Или же средством выживания и борьбы с безумием, каковым оказался «Реквием», описывающий и обобщающий трагический опыт женщин в тюремных очередях, где они ожидали свидания с мужьями и детьми, или возможности передачи. Ожидание это во многих случаях оказывалось тщетным.
Уже безумие крылом
Души накрыло половину,
И поит огненным вином,
И манит в черную долину.
И поняла я, что ему
Должна я уступить победу,
Прислушиваясь к своему
Уже как бы чужому бреду.
И не позволит ничего
Оно мне унести с собою
(Как ни упрашивать его
И как ни докучать мольбою):
Ни сына страшные глаза —
Окаменелое страданье,
Ни день, когда пришла гроза,
Ни час тюремного свиданья.
Ни милую прохладу рук,
Ни лип взволнованные тени,
Ни отдаленный легкий звук —
Слова последних утешений.
4 мая 1940
И вновь из эссе «Муза плача»: «Сила „Реквиема“ состоит в том, что подобная биография была слишком типичной. „Реквием“ оплакивает плакальщиц: матерей, потерявших детей, жен, обреченных на вдовство, порой тех и других, как в случае с автором. Это трагедия, где хор погибает раньше героя» [97] См. приложение. С. 266.
.
В «Листках из дневника», в набросках о Мандельштаме Ахматова пишет: «Я очень запомнила один из наших тогдашних разговоров о поэзии. Осип Эмильевич, который очень болезненно переносил то, что сейчас называют культом личности, сказал мне: „Стихи сейчас должны быть гражданскими“, и прочел „Под собой мы не чуем“. Примерно тогда же возникла его теория „знакомства слов“. Много позже он утверждал, что стихи пишутся только как результат сильных потрясений, как радостных, так и трагических» [98] Ахматова А. А. Собрание сочинений. Т. 5. C. 41–42.
.
Результатом такого потрясения и явился «Реквием». Ахматова создавала его, зная, что эти стихи могут грозить ей смертельной опасностью — как стало смертельным для Мандельштама стихотворение «Мы живем, под собою не чуя страны…».

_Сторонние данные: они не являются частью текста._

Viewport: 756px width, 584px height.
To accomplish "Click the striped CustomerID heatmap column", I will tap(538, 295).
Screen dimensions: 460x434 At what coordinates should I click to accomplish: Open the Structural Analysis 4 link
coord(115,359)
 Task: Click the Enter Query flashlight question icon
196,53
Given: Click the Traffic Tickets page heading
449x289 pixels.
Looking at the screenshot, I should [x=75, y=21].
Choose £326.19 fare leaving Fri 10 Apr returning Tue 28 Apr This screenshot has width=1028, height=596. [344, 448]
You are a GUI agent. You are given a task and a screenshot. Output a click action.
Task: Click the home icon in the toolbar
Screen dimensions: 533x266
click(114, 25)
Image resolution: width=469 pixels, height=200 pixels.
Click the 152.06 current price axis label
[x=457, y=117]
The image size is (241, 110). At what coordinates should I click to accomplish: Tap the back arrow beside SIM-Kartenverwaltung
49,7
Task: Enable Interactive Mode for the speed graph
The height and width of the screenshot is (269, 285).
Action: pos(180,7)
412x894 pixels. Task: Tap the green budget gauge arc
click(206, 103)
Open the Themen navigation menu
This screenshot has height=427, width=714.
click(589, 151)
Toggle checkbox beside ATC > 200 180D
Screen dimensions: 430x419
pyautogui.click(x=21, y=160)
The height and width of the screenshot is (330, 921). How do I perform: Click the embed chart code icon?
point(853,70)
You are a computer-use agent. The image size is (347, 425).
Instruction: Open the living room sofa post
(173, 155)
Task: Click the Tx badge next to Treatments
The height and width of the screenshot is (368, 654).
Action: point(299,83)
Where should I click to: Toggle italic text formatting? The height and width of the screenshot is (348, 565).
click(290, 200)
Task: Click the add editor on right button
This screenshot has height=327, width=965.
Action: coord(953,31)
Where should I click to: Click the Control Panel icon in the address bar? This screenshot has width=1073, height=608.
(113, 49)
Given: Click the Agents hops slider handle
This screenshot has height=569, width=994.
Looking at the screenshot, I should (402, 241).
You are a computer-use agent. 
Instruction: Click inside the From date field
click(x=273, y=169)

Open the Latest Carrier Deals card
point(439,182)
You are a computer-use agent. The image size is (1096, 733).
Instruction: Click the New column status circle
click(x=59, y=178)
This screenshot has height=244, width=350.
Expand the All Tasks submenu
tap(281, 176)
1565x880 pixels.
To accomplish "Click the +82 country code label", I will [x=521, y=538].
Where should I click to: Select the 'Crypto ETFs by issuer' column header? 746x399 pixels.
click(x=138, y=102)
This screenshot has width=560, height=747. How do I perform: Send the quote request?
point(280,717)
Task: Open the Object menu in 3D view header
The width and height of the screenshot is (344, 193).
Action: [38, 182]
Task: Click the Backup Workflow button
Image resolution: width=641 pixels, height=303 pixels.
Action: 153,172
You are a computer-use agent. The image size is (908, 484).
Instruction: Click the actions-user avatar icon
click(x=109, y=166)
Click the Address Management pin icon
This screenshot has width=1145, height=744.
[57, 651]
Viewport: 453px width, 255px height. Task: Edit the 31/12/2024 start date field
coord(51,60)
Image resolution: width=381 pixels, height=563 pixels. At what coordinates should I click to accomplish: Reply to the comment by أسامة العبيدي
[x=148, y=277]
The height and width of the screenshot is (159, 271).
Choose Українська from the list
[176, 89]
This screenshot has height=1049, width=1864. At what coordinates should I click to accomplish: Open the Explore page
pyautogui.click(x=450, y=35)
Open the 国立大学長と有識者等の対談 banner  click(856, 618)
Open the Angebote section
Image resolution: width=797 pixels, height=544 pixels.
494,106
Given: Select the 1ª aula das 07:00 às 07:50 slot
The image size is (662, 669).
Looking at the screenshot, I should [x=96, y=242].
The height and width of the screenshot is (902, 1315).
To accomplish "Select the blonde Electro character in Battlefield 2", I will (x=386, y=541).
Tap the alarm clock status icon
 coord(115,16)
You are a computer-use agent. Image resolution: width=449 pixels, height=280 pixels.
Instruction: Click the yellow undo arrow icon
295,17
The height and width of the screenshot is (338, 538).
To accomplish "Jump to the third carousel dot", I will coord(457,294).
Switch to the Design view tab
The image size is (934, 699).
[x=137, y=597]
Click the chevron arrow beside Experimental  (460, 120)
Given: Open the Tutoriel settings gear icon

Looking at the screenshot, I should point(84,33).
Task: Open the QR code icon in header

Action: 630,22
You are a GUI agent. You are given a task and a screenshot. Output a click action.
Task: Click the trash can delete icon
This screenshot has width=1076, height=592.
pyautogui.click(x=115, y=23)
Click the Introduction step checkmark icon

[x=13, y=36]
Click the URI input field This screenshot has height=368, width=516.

Вспоминая те страшные годы и тюремные очереди, в которых родились многие строки поэмы, Лидия Чуковская пишет: «В очередях женщины стояли молча или, шепчась, употребляли лишь неопределенные формы речи: „пришли“, „взяли“; Анна Андреевна, навещая меня, читала мне стихи из „Реквиема“ тоже шепотом, а у себя в Фонтанном доме не решалась даже на шепот; внезапно, посреди разговора, она умолкала и, показав мне глазами на потолок и стены, брала клочок бумаги и карандаш; потом громко произносила что-нибудь светское: „хотите чаю?“ или: „вы очень загорели“, потом исписывала клочок быстрым почерком и протягивала мне. Я прочитывала стихи и, запомнив, молча возвращала их ей. „Нынче такая ранняя осень“, — громко говорила Анна Андреевна и, чиркнув спичкой, сжигала бумагу над пепельницей. Это был обряд: руки, спичка, пепельница, — обряд прекрасный и горестный».